Sept. 13: Peterson surrenders to Montgomery County, Texas, authorities.

Sept. 15: After sitting out one game, Peterson is reinstated by Vikings. But Radisson suspends its sponsorship of the team, saying it "takes this matter very seriously."

Sept. 17: Facing a revolt by corporate ad partners, Vikings place Peterson on the NFL's exempt/commissioner's permission list, allowing him to be paid while being away from all team activities.


Oct. 8: Texas judge sets tentative Dec. 1 trial date for Peterson, who through his attorney said he wants a quick resolution so he can get back on the field and go to work.

Oct. 9: Texas prosecutors file a motion seeking to revoke his bond and have him jailed after Peterson admitted to county employee before a urine test that he had smoked "a little weed." The motion was ultimately dropped as part of a plea agreement.


Nov. 4: Peterson enters a no contest plea, admitting no guilt to a misdemeanor child injury charge. Although largely ending the criminal case, his status with the NFL remained uncertain.

Nov. 10: The NFLPA files an expedited noninjury grievance seeking reinstatement of the All-Pro running back.

Nov. 14: Peterson skips a meeting with NFL officials; the running back subsequently accused the NFL of lying and adopting a "new process of discipline" in his case.

Nov. 18: The NFL announces that Peterson will be suspended for the rest of the season. The running back is appealing that decision.

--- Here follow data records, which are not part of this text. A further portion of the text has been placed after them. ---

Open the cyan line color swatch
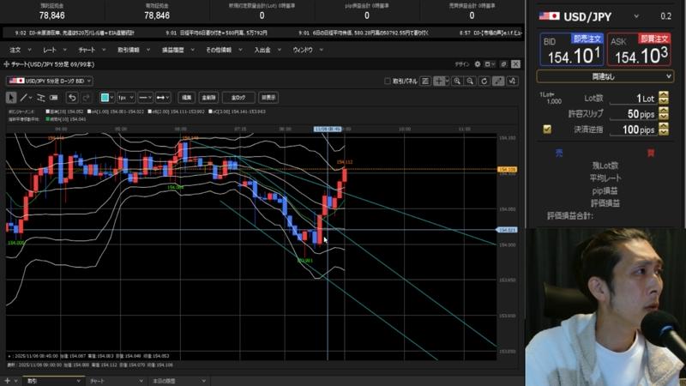 coord(106,97)
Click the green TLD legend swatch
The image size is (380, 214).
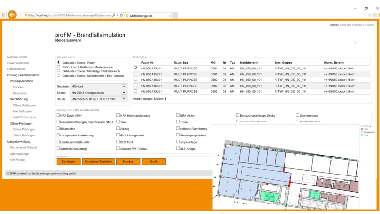click(x=362, y=135)
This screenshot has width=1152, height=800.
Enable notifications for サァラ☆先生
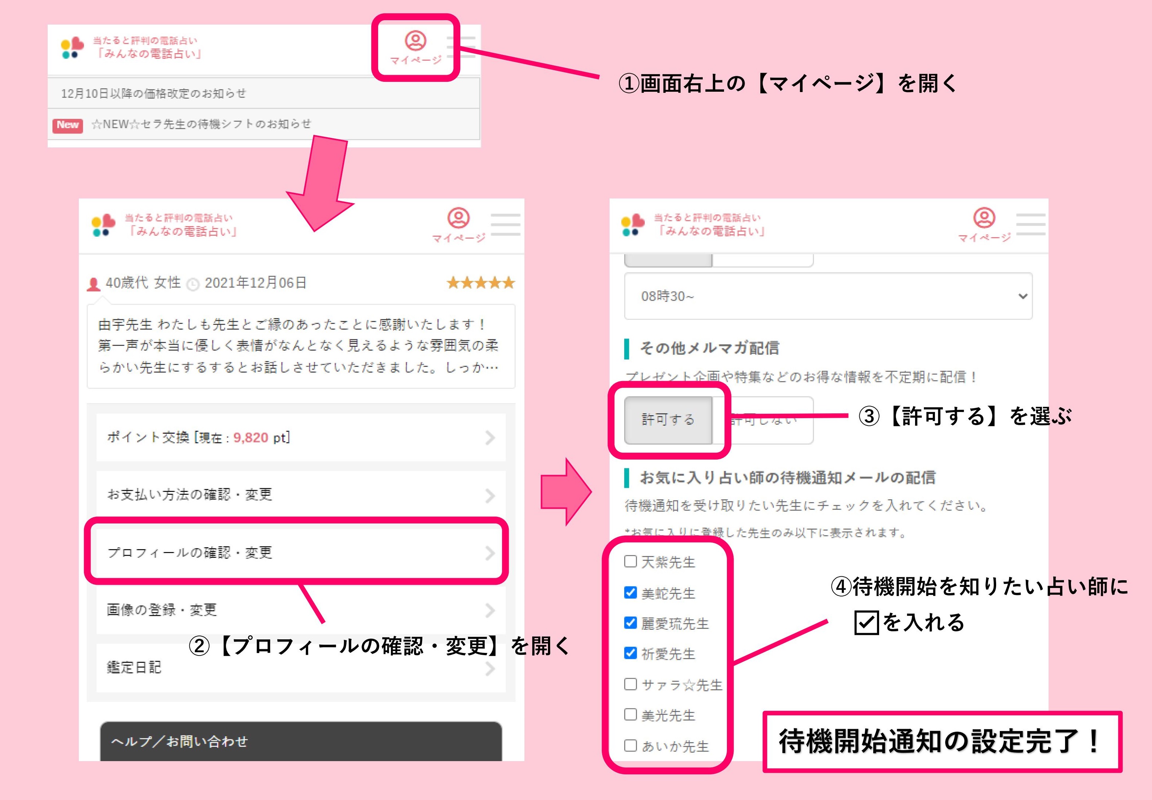(x=630, y=684)
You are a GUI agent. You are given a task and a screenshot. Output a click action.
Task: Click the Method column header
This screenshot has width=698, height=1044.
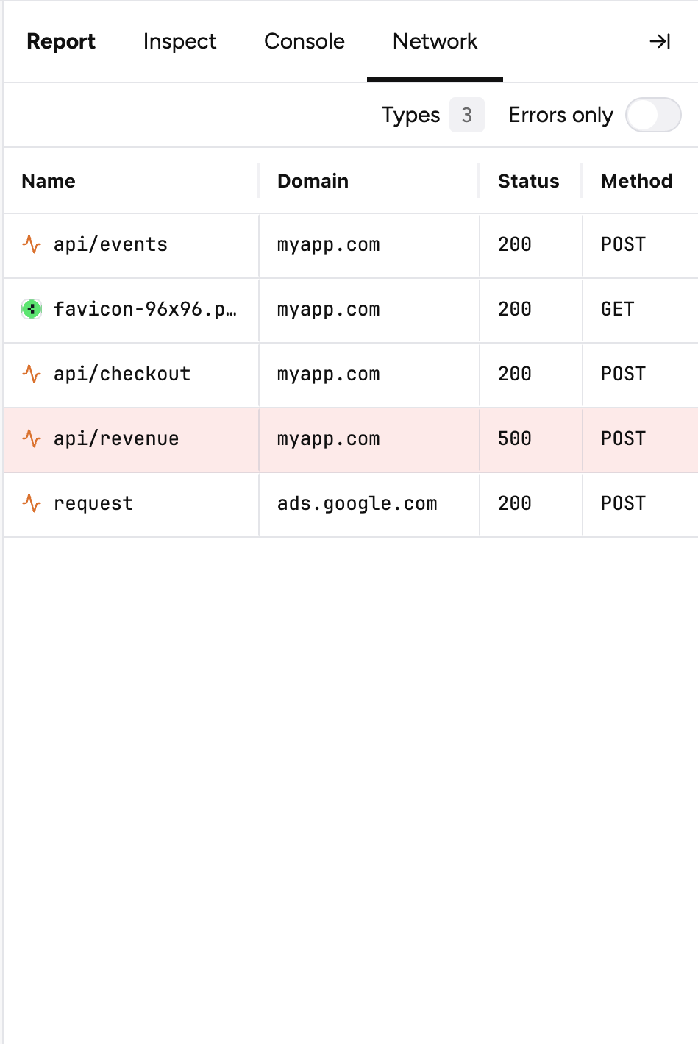click(636, 181)
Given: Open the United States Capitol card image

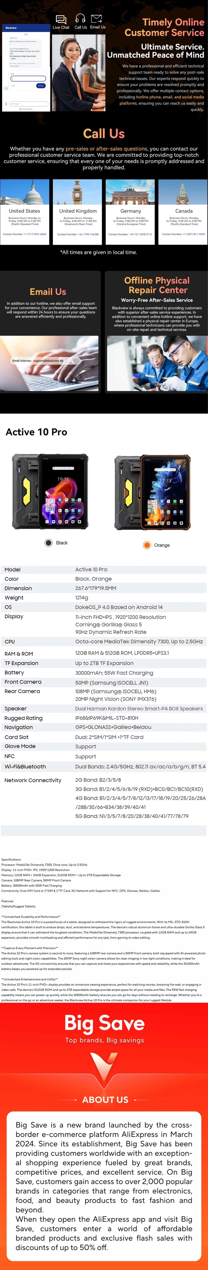Looking at the screenshot, I should click(25, 192).
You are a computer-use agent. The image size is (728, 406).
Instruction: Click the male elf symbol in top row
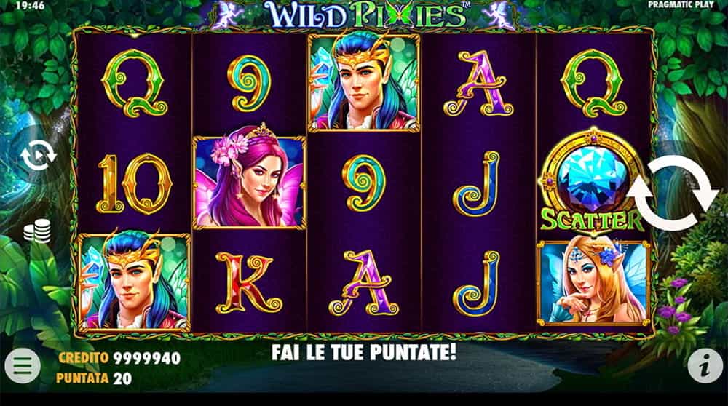click(x=364, y=83)
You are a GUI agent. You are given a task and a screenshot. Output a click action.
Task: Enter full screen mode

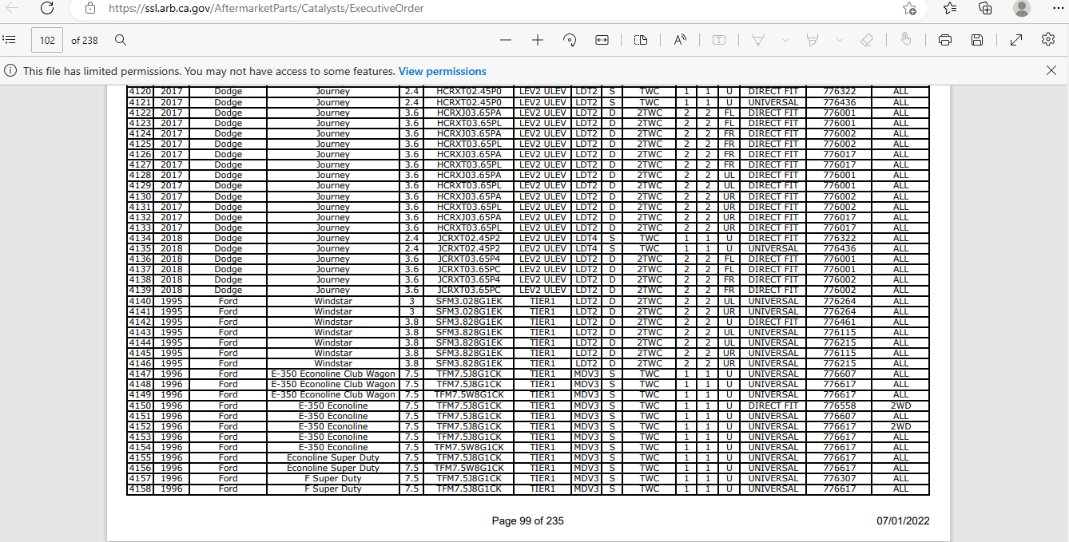(x=1016, y=40)
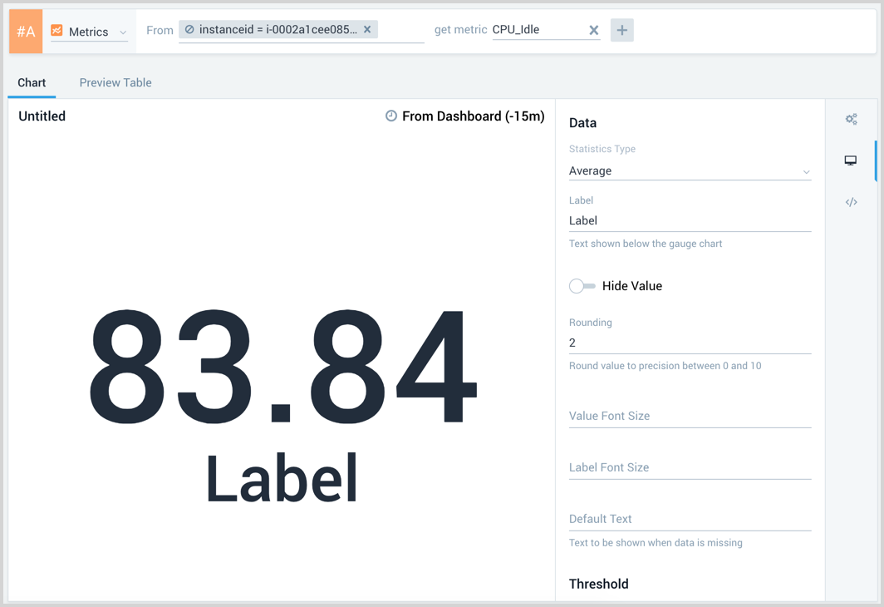Click the Metrics chart icon

(x=55, y=31)
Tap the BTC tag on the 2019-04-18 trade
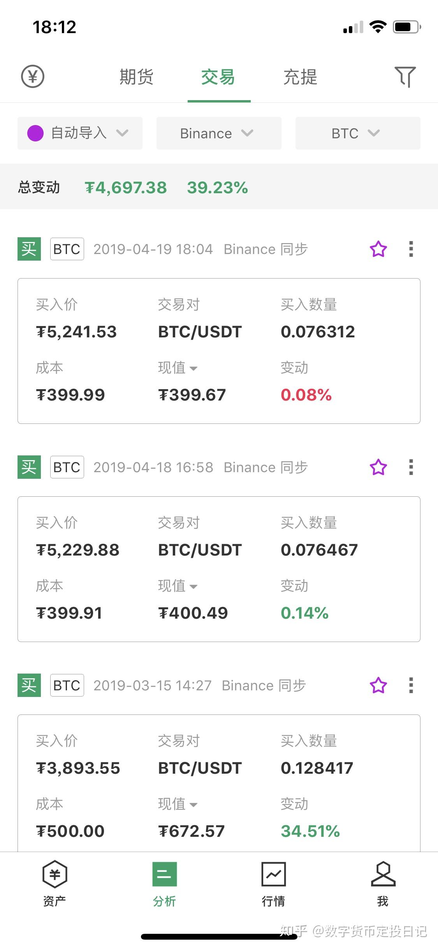Screen dimensions: 438x949 [67, 467]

Feb. 6: Peterson appears in U.S. District Court in Minneapolis as Judge David Doty hears Peterson's appeal, filed by the NFL Players Association, to overturn the suspension.

Thursday: Doty's 16-page decision overturns the NFL suspension and sends it back to the league. The league announces it will appeal to the Eight Circuit Court of Appeals, a process expected to take months.